» ACTIVITY: Where the word "section" occurs in a line of the listing, please copy the line.

» DATASET ENTRIES:
****
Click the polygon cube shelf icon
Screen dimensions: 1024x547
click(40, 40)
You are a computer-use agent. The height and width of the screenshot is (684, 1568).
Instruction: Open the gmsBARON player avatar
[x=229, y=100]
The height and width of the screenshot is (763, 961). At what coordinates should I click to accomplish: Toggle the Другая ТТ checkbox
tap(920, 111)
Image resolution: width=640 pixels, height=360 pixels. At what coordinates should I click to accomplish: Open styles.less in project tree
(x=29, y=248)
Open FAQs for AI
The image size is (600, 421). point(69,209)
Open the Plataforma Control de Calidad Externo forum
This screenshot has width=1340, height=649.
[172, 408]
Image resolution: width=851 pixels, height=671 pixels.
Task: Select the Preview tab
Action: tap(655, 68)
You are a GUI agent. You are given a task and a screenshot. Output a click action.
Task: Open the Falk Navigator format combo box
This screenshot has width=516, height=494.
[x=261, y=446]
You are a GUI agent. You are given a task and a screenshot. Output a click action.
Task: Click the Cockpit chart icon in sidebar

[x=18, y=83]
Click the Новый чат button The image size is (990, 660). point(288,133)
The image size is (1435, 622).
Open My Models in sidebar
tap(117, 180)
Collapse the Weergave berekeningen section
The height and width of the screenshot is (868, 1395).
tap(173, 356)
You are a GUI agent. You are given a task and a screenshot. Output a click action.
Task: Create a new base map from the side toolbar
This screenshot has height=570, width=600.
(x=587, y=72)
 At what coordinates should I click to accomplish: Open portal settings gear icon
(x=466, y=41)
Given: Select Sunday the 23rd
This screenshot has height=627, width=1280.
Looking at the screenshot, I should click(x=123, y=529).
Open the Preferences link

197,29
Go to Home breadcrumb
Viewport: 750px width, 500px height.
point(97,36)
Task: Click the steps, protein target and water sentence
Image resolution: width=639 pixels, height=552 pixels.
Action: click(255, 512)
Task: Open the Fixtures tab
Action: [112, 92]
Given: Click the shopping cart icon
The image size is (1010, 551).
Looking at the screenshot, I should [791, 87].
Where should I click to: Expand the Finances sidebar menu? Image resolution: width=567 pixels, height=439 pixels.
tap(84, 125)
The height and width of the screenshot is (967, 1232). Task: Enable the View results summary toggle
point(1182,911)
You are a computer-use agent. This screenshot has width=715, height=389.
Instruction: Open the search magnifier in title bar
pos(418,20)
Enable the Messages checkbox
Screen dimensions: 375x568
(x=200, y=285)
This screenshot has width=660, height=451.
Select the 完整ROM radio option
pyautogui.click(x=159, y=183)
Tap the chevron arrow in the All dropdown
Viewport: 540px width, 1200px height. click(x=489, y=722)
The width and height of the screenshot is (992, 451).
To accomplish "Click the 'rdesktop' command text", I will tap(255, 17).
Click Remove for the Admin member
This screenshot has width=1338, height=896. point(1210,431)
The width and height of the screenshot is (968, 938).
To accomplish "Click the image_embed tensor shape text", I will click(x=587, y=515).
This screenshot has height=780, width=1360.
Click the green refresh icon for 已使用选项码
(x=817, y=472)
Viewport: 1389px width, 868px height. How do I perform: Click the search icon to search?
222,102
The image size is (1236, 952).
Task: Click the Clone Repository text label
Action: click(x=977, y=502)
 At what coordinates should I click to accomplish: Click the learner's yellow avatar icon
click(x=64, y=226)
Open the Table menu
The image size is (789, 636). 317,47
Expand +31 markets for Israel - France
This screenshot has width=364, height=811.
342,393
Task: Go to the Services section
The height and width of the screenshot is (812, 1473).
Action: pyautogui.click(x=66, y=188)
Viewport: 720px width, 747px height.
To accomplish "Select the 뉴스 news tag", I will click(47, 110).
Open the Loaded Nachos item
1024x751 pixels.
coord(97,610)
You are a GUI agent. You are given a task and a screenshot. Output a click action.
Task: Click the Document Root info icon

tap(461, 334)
****
» RESPONSE BOX:
Collapse the Weergave berekeningen section
Task: Go to the Services section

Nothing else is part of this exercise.